Sur le plan littéraire, le Soudan est un terreau des plus fertiles, qui a produit dès les années 1940 de nombreux nouvellistes et romanciers, à côté d’une tradition poétique très ancienne. Hélas, cette production est encore aujourd’hui largement ignorée tant dans le monde arabe qu’en Occident, et ce pour diverses raisons : la situation marginale du pays sur la carte du monde arabe, par ailleurs largement dominé culturellement par le Liban et le voisin égyptien, le manque de soutien des autorités à l’égard des artistes, le manque de liberté d’expression… Pourtant, deux auteurs ont réussi à se faire une place de choix sur la scène littéraire arabe. Il s’agit d’abord du romancier et nouvelliste Tayyib Saleh, décédé récemment, auteur notamment de Saison d’une migration vers le Nord, publié en 1966. Ce roman, célébré voire encensé par les critiques littéraires arabes et occidentaux, relate à travers l’expérience singulière d’un étudiant soudanais en Grande-Bretagne toute l’ambiguïté des rapports entre le Nord et le Sud, entre l’Europe et l’Afrique, entre l’Europe et le monde arabe au lendemain des indépendances. Dans le domaine de la poésie, Mohammed Al-Faytouri, auteur notamment de Chants d’Afrique, est l’autre artiste soudanais qui a réussi à se faire un nom sur la scène littéraire arabe, même s’il est peu connu en Occident qui manifeste aujourd’hui moins d’intérêt pour la poésie que le monde arabe où ce genre littéraire demeure très populaire.

Mais de nombreux autres auteurs soudanais mériteraient d’être connus et reconnus : Bouchra Al-Fadil, Al-Sadiq Al-Raddi, Nasser El-Hag ou Issam Rajab en poésie, Ali Al-Makk, Ibrahim Ishaq, Abkar Adam Ismail, Ibrahim Bashir Ibrahim, Al-Hassan Bakri, Muhsin Khaled, Tarek Eltayeb, Khaled Eways, Amir Tagelsir et d’autres pour la nouvelle et le roman. Si un grand nombre de ces auteurs vivent aujourd’hui à l’étranger – en Égypte, dans les pays du Golfe, en Europe et en Amérique du Nord – leur pays d’origine reste leur source d’inspiration principale.

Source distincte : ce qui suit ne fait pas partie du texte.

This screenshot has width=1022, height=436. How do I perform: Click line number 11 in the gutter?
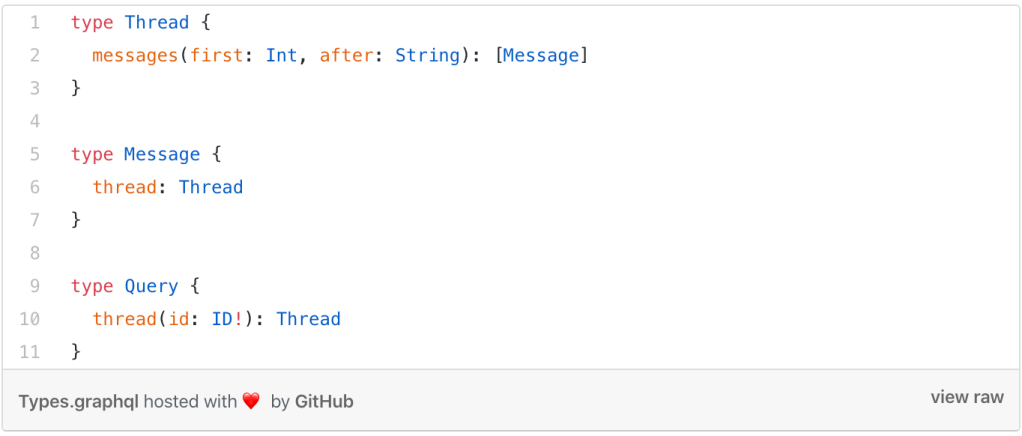[30, 351]
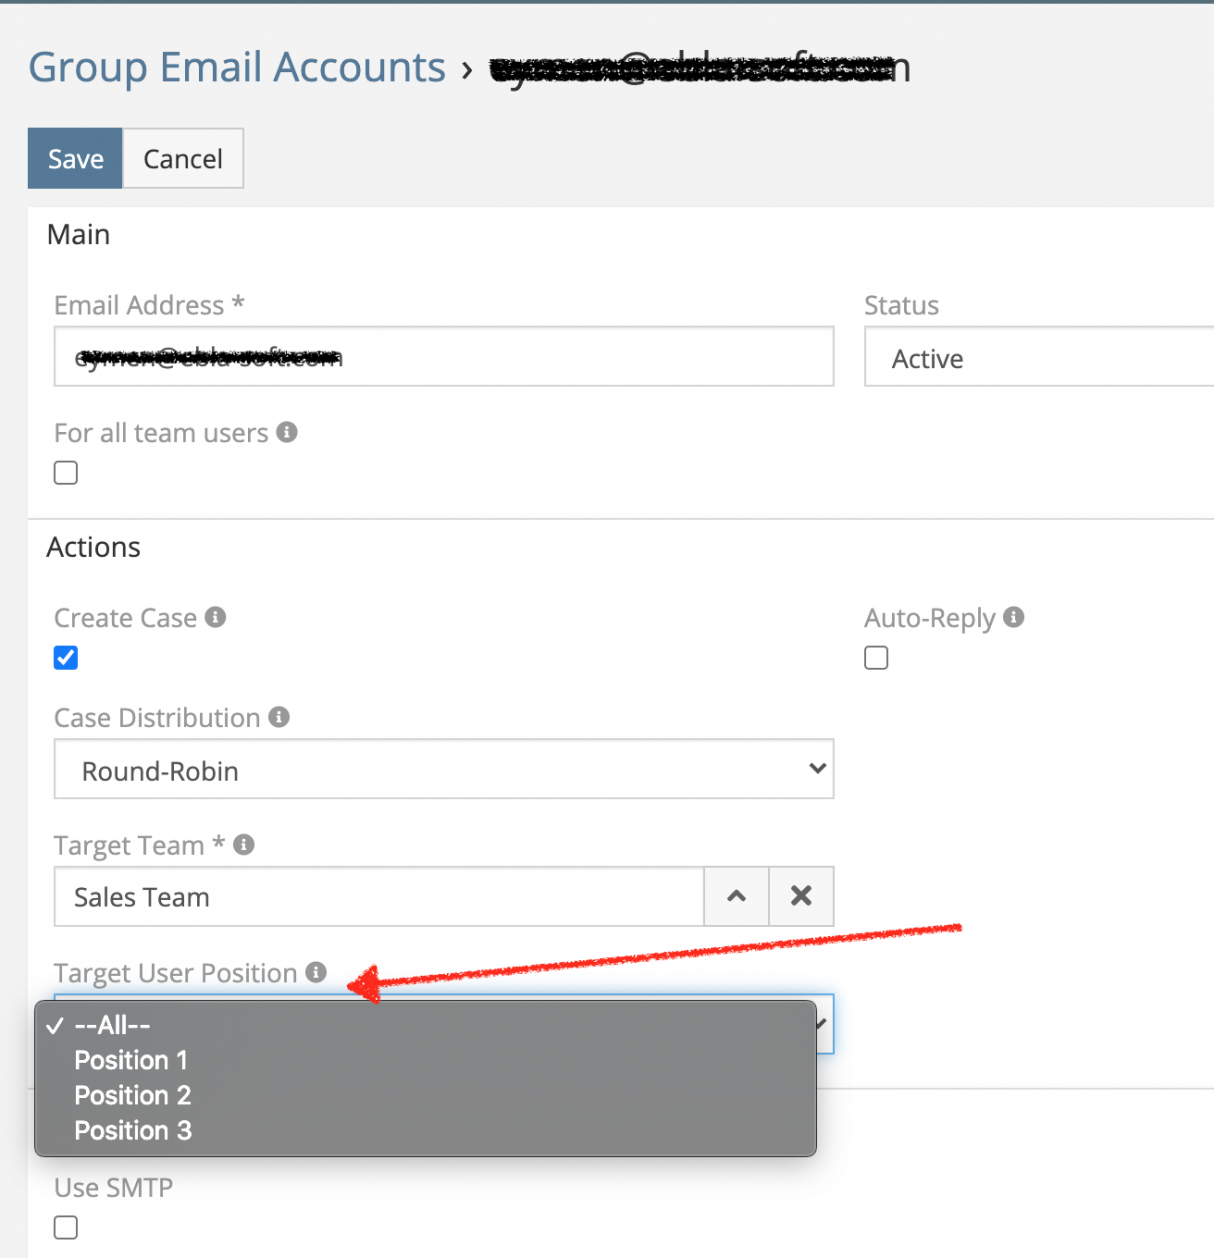Screen dimensions: 1214x1258
Task: Tick the Use SMTP checkbox
Action: (x=66, y=1227)
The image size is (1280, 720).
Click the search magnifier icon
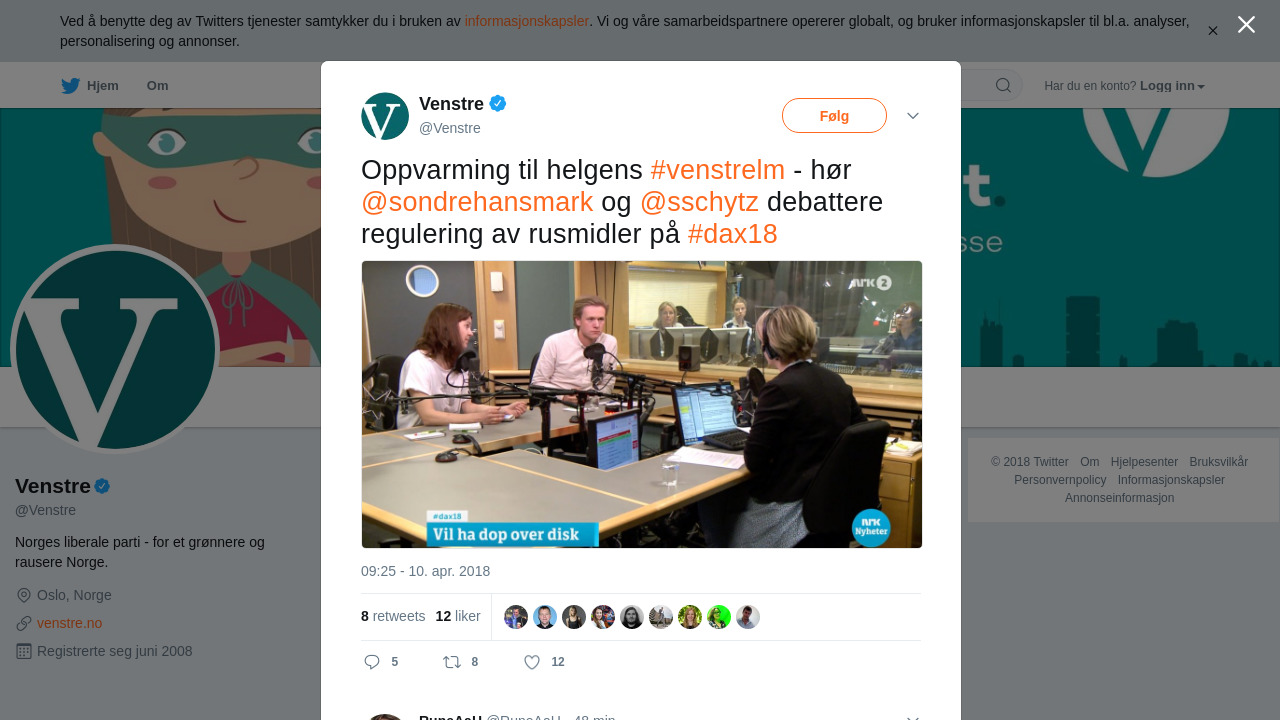1003,85
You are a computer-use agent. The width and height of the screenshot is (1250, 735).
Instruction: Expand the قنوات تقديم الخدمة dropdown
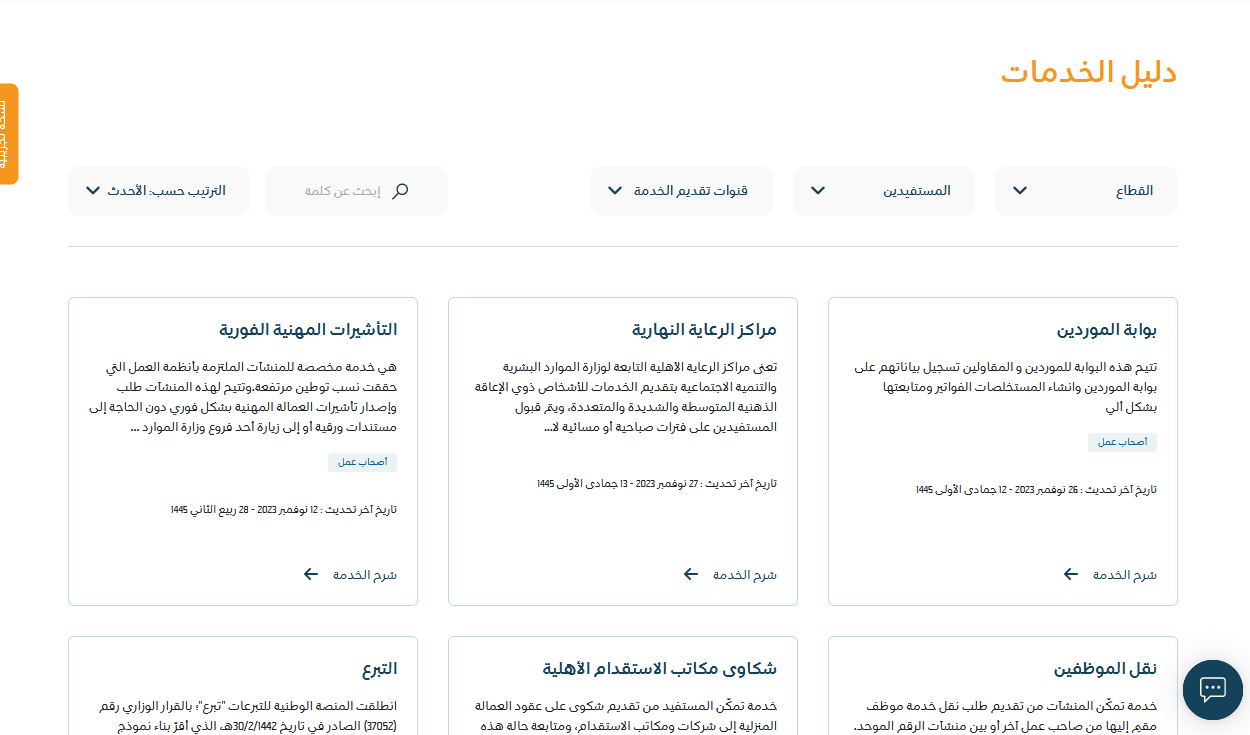pos(681,191)
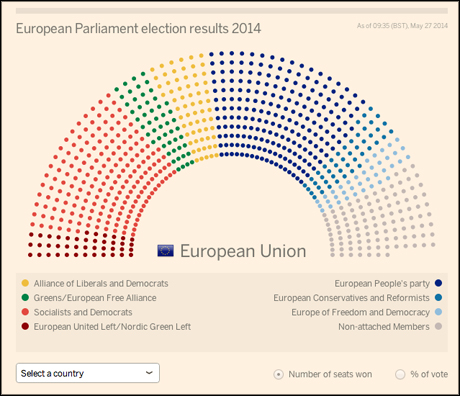The height and width of the screenshot is (396, 460).
Task: Click the navy European People's party dot
Action: click(x=439, y=283)
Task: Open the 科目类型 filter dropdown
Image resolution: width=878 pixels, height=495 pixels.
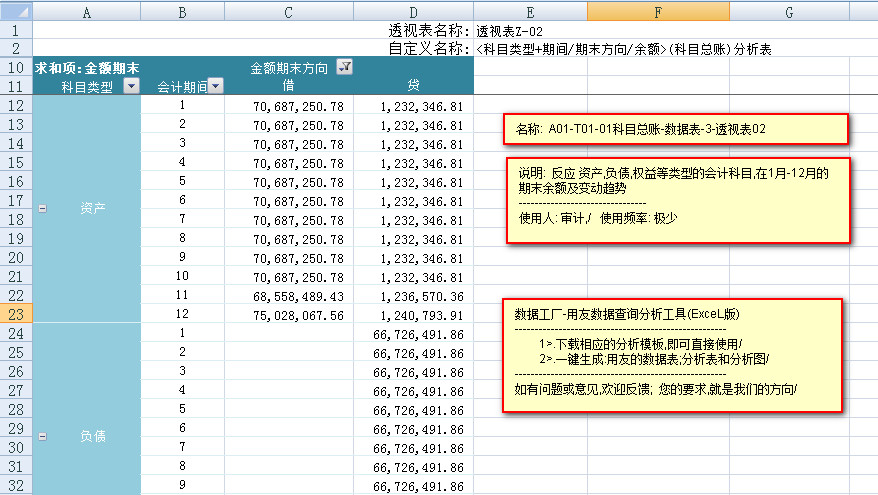Action: point(130,86)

Depuis au moins deux décennies, les différents aspects de l’histoire du Soudan évoqués plus haut – la diversité culturelle et religieuse, mais aussi la dictature, les différends confessionnels et ethniques, la guerre civile et ses conséquences comme la misère et le sort des déplacés – se reflètent dans la production littéraire, comme en témoignent les six nouvelles rassemblées dans ce recueil. En effet, leurs auteurs sont d’origine arabe, nubienne, sudiste ou darfouri. Tous écrivent en arabe, mais mettent en scène des personnages venus des quatre coins du pays, avec leurs coutumes et leurs caractéristiques. Les faits évoqués, reflets de l’actualité soudanaise, sont souvent graves. Mais l’habileté et l’élégance des auteurs, l’humour et le style onirique de certains, qui n’est pas sans rappeler le réalisme magique sud-américain, les transforment en petits bijoux, témoins à la fois d’une dure réalité et d’une littérature qui ne demande qu’à être découverte.

Xavier LUFFIN

Ahmad Al-Malik est né en 1967 à Argo, en Nubie, dans le nord du Soudan. Il vit aujourd’hui aux Pays-Bas. Il est l’auteur de plusieurs romans et recueils de nouvelles : La Troupe musicale (Khartoum, 1991), Les Oiseaux des derniers jours du printemps (Khartoum, 1996), La Sixième Mort du vieux Munawfal (Damas, 2001), Le Printemps viendra avec Safa (Khartoum, 2003) et Noura la fille aux cheveux tressés (Khartoum, 2007). Son avant-dernier ouvrage a été publié en français sous le titre Safa ou la saison des pluies (Actes Sud, 2007) et devrait être traduit prochainement en néerlandais.

La nouvelle du présent recueil est tirée de son dernier livre, Noura la fille aux cheveux tressés. Dans un style souvent ironique et subtil, ses romans et nouvelles mettent en avant la multiculturalité du Soudan et s’inspirent largement de la situation socio-politique de son pays d’origine, mais aussi de son expérience en tant qu’immigré en Europe.